__Records from a data collection__
◆ ◆ ◆ ◆ ◆ ◆ ◆
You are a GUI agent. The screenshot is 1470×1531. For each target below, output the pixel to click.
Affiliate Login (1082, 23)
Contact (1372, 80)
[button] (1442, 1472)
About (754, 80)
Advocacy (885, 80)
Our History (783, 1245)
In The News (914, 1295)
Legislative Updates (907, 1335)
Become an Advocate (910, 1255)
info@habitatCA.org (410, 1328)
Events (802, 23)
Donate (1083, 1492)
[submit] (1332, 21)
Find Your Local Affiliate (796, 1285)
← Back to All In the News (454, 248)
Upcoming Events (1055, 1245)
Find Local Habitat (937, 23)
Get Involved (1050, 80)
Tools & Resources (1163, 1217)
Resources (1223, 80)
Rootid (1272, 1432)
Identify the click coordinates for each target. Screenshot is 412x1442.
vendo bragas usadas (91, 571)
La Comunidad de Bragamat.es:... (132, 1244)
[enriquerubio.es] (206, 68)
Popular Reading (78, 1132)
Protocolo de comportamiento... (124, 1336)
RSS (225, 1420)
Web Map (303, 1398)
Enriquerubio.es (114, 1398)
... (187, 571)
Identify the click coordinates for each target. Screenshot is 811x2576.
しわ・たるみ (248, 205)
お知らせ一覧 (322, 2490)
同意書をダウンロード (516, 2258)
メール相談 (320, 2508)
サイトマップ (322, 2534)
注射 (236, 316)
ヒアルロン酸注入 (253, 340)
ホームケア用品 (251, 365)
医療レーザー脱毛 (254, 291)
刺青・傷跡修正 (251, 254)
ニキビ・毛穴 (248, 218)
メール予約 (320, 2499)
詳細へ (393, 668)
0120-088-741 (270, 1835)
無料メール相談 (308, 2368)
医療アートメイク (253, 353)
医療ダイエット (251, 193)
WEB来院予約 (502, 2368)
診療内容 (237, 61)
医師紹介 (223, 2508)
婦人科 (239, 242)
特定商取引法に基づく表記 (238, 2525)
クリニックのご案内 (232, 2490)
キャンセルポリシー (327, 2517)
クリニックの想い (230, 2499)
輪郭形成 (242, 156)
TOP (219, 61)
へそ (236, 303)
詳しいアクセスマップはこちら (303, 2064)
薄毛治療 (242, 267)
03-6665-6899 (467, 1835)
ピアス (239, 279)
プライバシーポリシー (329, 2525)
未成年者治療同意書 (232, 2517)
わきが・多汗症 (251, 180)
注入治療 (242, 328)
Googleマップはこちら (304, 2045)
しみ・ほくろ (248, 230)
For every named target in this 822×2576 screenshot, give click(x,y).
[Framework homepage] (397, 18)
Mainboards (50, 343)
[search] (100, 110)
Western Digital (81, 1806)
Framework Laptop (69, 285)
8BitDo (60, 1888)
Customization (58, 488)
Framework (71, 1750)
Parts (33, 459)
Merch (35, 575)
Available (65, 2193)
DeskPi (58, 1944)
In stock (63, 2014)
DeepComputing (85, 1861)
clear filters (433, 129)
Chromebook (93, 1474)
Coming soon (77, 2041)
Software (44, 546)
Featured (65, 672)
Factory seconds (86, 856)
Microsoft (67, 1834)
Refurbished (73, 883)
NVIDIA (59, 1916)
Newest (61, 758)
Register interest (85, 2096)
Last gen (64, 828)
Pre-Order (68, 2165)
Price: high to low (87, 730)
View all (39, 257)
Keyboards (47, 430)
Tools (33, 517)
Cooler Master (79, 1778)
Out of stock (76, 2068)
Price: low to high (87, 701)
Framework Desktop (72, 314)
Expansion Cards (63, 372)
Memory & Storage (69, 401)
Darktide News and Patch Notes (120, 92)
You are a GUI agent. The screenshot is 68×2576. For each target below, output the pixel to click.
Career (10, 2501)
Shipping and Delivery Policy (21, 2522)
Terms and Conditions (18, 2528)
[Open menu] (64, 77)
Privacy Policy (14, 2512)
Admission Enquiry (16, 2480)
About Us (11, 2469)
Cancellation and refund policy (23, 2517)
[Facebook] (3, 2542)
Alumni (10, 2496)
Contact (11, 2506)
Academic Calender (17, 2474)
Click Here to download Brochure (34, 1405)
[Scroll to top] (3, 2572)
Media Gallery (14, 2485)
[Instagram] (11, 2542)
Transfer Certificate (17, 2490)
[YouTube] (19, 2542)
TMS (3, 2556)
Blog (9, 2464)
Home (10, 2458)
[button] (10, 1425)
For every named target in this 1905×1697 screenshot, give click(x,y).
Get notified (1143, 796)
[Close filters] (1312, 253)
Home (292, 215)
◆ ◆ ◆ ◆ ◆ ◆ ◆
__WORK REQUEST__
Which of the lines above include the word "every"? List those lines.

__WRITTEN SOLUTION__
For every named target in this 822×2576 screenshot, give click(x,y).
For every named target in this 1905×1697 screenshot, give click(x,y).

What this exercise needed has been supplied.